1533. Die erste wichtige Folge, welche Heinrichs V. öffentliche Anerkennung der evangelischen Lehre hatte, war die Befestigung der bisher immer noch schwankenden Stellung, welche die lutherischen Prediger einnahmen. Diese zeigte sich auch sofort in einem kühneren Auftreten derselben, namentlich des eifrigen Egidius Faber, welcher den Kampf gegen die Verehrung der s. g. Heiligtümer (Reliquien usw.) durch eine schon erwähnte Schrift: „Von dem falschen Blute und Abgott im Turm zu Schwerin“ eröffnete. Die Veranlassung zu diesem Buche gab ein gedruckter Brief, welchen ein Geistlicher des Doms in der Absicht unter das Volk verteilt hatte, um die Verehrung des heiligen Blutes wieder zu beleben. In dem Brief wurde Allen welche zu ihm wallfahren und Opfer bringen würden, wiederholt Ablass versprochen. Nach dem Vorgange Luthers, welcher Fabers Schrift mit einer Vorrede versah, mussten die hiesigen lutherischen Prediger gerade in solchen Versprechungen, welche das leichtgläubige Volk anzulocken vermögen, das größte Hindernis für ihre Wirksamkeit finden und seine Beseitigung zuerst erstreben. Faber tut dies mit überzeugendem Ernste und lutherischer Kraft in einer Schrift, welche „dem ehrenfesten, erbahren Lütcke von Quitzowen, Hauptmanne zur Neuenstadt“, dediziert ist. In Sternberg führte zu gleicher Zeit einen nicht minder kräftigen Kampf gegen das heilige Blut der dortige Reformator Faustinus Labes. Wer Fabers Schrift liest, wird sich nicht wundern, dass er durch eine klaren und kräftigen Predigten das Volk an sich zog, nicht nur die Gemeinde zu Schwerin, sondern dass auch aus Zippendorf, Görries, Krebsförden, Lankow und Ostorf die Leute herbeiströmten, um ihn zu hören. Darüber erschrak das Domkapitel in nicht geringem Maße und beschwerte sich am 20. November bei Herzog Heinrich V., dass einer der Prädikanten ein Schandbuch gegen das heilige Blut erlassen habe, in welchem er auch die Mitglieder des Kapitels „myt schme unde schandtworden“ angegriffen habe. Der Herzog antwortete aber, wenn das Domkapitel beweisen könne und wolle, dass Faber in seinem Buche etwas gesagt habe, was gegen Gottes Gebot und der heiligen Schrift Wort sei, so solle ihm das gestattet werden, und wenn es den Verfasser mit der Wahrheit und der heiligen Schrift überwinde, so würde der Herzog „Ern Egidium gepurlicher weise darumb wissen zu weysen.“

Der Prädikant Martin, der Oberländer, starb in diesem Jahre, und da die lutherische Gemeinde schon zahlreich war, so wurde dem Faber der ehemalige Franziskaner-Mönch Johannes Wagener beigeordnet, und als dieser bald darauf nach Plau versetzt wurde, 1534 Joachim Kükenbieter (oder nach damaliger Sitte mit lateinischer Übersetzung des Namens: Nossiophagus genannt) zu Fabers Hilfe aus Hamburg berufen. Letzterer wurde, da ihn mehrere Güstrower Bürger in Schwerin hatten predigen hören, auf einige Zeit nach Güstrow gesandt, wo er in der Pfarrkirche predigte und die erste dortige lutherische Gemeinde ordnete.

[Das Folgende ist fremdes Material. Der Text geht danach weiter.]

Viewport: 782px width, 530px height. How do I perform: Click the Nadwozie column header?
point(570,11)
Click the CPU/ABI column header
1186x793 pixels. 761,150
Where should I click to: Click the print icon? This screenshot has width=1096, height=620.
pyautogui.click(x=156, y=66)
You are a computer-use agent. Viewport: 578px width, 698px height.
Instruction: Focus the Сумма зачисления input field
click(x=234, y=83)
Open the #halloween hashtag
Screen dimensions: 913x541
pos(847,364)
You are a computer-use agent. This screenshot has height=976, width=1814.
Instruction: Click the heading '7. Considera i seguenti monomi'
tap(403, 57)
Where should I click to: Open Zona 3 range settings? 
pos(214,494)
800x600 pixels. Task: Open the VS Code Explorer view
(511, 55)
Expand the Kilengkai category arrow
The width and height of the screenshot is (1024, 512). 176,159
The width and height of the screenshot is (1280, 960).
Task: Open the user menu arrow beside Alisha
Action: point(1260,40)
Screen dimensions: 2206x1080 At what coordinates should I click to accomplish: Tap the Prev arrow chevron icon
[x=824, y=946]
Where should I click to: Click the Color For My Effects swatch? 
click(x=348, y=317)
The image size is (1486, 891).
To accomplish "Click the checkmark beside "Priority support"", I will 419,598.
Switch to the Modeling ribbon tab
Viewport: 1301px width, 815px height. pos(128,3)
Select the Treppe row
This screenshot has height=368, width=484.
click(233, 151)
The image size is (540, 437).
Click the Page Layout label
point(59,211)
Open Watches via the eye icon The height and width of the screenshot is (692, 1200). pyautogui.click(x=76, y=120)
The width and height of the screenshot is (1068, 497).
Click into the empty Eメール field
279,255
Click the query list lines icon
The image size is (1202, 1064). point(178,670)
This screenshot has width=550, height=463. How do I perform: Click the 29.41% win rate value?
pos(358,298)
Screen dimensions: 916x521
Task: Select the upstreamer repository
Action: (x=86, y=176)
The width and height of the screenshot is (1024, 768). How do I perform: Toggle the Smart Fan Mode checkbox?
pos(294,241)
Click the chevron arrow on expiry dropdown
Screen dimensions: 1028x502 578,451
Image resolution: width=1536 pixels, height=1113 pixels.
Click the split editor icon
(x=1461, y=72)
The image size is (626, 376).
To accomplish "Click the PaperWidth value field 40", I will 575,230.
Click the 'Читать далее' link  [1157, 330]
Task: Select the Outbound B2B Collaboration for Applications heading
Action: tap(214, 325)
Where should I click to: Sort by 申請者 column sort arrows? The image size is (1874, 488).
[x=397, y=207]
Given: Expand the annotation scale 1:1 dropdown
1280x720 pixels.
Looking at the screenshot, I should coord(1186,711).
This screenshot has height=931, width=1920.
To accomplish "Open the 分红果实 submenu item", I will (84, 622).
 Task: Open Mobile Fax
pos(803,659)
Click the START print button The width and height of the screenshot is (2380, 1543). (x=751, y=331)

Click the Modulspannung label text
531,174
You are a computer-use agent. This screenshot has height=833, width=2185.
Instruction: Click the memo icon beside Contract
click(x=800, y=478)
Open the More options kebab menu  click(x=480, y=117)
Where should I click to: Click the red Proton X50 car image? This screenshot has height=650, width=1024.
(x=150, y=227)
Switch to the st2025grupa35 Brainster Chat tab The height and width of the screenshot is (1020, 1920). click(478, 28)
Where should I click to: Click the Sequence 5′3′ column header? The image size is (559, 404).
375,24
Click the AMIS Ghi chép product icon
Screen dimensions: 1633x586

Wie Hederich beiläufig mitteilt, war Johannes Pauli in diesem Jahre Bürgermeister in Schwerin, – seine Ehefrau hieß Anna Lose.

1534 ließ Herzog Heinrich die erste Post, eine Reit-Post, in Mecklenburg einrichten, um eine schnelle Verbindung zwischen Magdeburg und Lübeck herzustellen. Die Post ging über Schwerin und Grabow, und scheint bis in die zweite Hälfte des 17. Jahrh. die einzige landesherrliche Post geblieben zu sein.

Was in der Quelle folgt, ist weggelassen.